Unbalanced Job Approximation using Taylor Series Expansion and Review of Performance Bounds

TL;DR

This paper introduces the Unbalanced Job Approximation (UJA), a low-cost method using Taylor series to estimate queueing network throughput, and reviews various performance bounds including the Balanced Job Bound (BJB).

Contribution

It presents the UJA method for approximating throughput in queueing networks and reviews existing bounds, extending applicability to multiple job classes and complex network configurations.

Findings

UJA with one term matches BJB throughput.

Accuracy improves with more Taylor series terms.

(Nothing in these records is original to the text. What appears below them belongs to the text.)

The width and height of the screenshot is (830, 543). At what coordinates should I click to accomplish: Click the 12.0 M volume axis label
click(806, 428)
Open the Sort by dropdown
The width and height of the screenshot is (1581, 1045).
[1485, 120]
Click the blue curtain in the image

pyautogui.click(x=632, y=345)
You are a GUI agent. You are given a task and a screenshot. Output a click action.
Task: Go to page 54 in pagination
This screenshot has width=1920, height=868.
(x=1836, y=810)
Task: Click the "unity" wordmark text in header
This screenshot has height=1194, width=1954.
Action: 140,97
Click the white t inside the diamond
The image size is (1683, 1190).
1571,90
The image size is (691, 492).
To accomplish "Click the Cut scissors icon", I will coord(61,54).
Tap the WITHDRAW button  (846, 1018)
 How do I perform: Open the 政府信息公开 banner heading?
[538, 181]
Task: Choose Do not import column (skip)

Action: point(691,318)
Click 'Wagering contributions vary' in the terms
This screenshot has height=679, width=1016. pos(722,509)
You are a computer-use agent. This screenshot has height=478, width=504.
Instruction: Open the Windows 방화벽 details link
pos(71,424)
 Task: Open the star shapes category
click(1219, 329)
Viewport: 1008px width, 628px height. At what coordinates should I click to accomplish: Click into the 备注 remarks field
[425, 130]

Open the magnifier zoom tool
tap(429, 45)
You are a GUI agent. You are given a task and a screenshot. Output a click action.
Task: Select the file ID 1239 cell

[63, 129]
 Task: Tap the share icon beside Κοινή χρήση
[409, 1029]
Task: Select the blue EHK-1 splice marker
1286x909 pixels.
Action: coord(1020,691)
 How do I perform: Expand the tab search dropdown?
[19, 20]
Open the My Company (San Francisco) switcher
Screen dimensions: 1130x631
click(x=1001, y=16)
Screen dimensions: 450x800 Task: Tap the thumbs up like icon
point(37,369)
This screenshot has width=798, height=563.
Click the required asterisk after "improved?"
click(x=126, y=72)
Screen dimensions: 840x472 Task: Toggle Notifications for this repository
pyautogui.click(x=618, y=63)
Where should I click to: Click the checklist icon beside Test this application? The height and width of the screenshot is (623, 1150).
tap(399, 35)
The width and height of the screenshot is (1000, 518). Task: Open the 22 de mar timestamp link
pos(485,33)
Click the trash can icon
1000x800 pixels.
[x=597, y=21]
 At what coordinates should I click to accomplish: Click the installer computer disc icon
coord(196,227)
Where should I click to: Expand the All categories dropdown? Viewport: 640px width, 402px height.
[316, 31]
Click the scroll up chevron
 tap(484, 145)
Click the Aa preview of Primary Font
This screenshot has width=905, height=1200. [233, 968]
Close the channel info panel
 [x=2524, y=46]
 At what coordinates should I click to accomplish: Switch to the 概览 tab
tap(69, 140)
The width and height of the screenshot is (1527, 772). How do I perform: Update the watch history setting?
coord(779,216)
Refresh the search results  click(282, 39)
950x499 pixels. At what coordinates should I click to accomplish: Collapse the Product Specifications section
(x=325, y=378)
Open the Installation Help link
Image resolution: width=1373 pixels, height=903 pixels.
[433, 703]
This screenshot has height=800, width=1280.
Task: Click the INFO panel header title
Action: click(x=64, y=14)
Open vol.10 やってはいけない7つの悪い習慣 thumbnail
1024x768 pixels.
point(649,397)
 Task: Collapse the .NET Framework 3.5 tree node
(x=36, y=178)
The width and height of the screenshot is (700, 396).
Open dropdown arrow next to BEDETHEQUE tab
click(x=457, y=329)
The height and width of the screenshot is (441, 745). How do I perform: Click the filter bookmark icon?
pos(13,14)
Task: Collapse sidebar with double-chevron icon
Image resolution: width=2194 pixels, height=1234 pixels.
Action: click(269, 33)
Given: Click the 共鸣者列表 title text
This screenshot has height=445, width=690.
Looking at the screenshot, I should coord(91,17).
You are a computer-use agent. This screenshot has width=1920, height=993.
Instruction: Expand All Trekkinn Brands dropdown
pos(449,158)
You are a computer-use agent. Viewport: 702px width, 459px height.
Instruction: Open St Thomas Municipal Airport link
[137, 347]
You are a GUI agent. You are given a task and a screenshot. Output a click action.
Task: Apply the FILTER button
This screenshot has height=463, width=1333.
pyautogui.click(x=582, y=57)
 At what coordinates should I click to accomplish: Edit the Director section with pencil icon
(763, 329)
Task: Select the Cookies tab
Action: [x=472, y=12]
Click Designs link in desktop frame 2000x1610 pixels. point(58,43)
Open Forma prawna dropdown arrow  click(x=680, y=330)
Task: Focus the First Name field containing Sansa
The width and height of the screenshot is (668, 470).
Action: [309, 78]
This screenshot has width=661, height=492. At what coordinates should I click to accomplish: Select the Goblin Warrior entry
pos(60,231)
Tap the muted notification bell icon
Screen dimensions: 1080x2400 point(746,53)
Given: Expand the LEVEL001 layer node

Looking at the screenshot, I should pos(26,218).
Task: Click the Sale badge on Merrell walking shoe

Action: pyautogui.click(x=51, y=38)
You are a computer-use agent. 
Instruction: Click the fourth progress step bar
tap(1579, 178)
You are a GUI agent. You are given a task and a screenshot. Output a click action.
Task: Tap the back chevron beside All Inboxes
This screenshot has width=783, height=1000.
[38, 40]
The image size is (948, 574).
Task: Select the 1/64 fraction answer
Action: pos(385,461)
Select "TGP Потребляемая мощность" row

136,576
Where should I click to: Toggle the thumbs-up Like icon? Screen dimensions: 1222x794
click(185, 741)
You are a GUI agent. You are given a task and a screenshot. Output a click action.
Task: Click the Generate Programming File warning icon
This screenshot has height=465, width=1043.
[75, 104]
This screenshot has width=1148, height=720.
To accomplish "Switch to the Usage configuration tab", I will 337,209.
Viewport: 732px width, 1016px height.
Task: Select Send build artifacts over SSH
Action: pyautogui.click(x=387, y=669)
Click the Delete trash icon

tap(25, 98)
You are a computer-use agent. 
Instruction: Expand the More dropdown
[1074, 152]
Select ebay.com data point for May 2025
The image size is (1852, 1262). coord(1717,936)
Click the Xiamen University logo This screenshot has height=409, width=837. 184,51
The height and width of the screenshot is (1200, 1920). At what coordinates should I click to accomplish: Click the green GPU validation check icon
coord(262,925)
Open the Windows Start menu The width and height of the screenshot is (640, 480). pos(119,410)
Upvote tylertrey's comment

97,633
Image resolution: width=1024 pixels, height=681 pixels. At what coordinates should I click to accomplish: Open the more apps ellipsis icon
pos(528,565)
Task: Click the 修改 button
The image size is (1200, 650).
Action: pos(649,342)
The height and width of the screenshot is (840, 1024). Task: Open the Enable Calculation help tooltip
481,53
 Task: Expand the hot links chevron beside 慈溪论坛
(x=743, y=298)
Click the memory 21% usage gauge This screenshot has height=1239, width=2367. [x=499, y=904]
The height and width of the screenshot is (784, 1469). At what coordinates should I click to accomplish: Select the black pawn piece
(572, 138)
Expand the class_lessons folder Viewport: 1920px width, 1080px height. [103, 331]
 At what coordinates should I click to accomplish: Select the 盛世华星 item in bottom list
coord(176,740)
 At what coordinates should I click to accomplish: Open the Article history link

UJA reduces computational cost in large QNs.

Abstract

Unbalanced Job Approximation - UJA is a family of low-cost formulas to obtain the throughput of Queueing Networks - QNs with fixed rate servers using Taylor series expansion of job loadings with respect to the mean loading. UJA with one term yields the same throughput as optimistic Balanced Job Bound - BJB, which at some point exceeds the maximum asymptotic throughput. The accuracy of the estimated throughput increases with more terms in the Taylor series. UJA can be used in parametric studies by reducing the cost of solving large QNs by aggregating stations into a single Flow-Equivalent Service Center - FESCs defined by its throughput characteristic. While UJA has been extended to two classes it may be applied to more classes by job class aggregation. BJB has been extended to QNs with delay servers and multiple jobs classes by Eager and Sevcik, throughput bounds by Eager and Sevcik, Kriz, Proportional Bound - PB and Prop. Approximation Bound - PAM by Hsieh and Lam and Geometric Bound - GB by Casale et al. are reviewed.